# What is needed
When you reach the line in the data below that contains "Round 700 (167, 662)", please start repeating lines exactly, and stop after the line that contains "Newsletter (163, 2404)", repeating nothing else.

--------------------------------

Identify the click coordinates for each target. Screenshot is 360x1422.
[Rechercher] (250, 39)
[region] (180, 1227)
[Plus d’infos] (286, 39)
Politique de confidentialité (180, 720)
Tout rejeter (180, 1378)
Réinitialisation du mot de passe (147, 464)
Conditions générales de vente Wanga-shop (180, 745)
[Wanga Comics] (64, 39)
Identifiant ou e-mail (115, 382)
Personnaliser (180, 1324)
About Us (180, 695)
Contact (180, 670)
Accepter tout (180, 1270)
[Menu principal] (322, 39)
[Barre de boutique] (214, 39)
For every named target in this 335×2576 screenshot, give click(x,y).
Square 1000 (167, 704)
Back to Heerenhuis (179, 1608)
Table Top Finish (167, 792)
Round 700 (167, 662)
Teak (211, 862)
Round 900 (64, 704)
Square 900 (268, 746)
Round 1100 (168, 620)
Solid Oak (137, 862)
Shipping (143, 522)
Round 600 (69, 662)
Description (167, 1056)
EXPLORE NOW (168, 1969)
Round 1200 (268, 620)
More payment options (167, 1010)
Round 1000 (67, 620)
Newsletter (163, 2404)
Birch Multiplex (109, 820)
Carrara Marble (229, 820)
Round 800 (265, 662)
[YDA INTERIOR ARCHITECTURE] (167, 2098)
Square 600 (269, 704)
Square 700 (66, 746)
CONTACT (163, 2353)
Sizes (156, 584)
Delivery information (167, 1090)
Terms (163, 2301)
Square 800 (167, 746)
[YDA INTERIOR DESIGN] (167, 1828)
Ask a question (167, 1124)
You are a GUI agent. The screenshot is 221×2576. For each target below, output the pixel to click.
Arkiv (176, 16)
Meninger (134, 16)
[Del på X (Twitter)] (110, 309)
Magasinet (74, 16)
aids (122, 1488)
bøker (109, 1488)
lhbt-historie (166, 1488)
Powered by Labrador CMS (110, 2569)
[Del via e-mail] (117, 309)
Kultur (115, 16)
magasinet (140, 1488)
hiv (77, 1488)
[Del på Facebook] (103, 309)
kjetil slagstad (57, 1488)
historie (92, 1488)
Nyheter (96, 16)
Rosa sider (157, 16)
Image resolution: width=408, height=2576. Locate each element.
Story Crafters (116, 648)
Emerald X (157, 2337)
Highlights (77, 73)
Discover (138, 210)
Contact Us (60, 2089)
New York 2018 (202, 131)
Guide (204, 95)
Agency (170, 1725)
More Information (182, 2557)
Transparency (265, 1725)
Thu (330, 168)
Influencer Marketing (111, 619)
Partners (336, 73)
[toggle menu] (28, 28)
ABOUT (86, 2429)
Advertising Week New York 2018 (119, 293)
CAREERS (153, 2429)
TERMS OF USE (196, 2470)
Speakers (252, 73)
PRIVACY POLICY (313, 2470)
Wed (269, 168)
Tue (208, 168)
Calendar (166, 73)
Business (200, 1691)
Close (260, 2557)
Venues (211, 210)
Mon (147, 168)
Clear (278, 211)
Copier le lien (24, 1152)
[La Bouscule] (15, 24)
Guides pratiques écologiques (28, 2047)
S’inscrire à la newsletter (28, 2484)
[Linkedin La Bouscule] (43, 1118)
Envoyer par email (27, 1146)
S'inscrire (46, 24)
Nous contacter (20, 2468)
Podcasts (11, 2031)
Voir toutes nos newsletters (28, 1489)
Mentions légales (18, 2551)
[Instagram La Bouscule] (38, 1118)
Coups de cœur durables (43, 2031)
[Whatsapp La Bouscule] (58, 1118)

--------------------------------

# Worked solution
Round 700 (167, 662)
Teak (211, 862)
Round 900 (64, 704)
Square 900 (268, 746)
Round 1100 (168, 620)
Solid Oak (137, 862)
Shipping (143, 522)
Round 600 (69, 662)
Description (167, 1056)
EXPLORE NOW (168, 1969)
Round 1200 (268, 620)
More payment options (167, 1010)
Round 1000 (67, 620)
Newsletter (163, 2404)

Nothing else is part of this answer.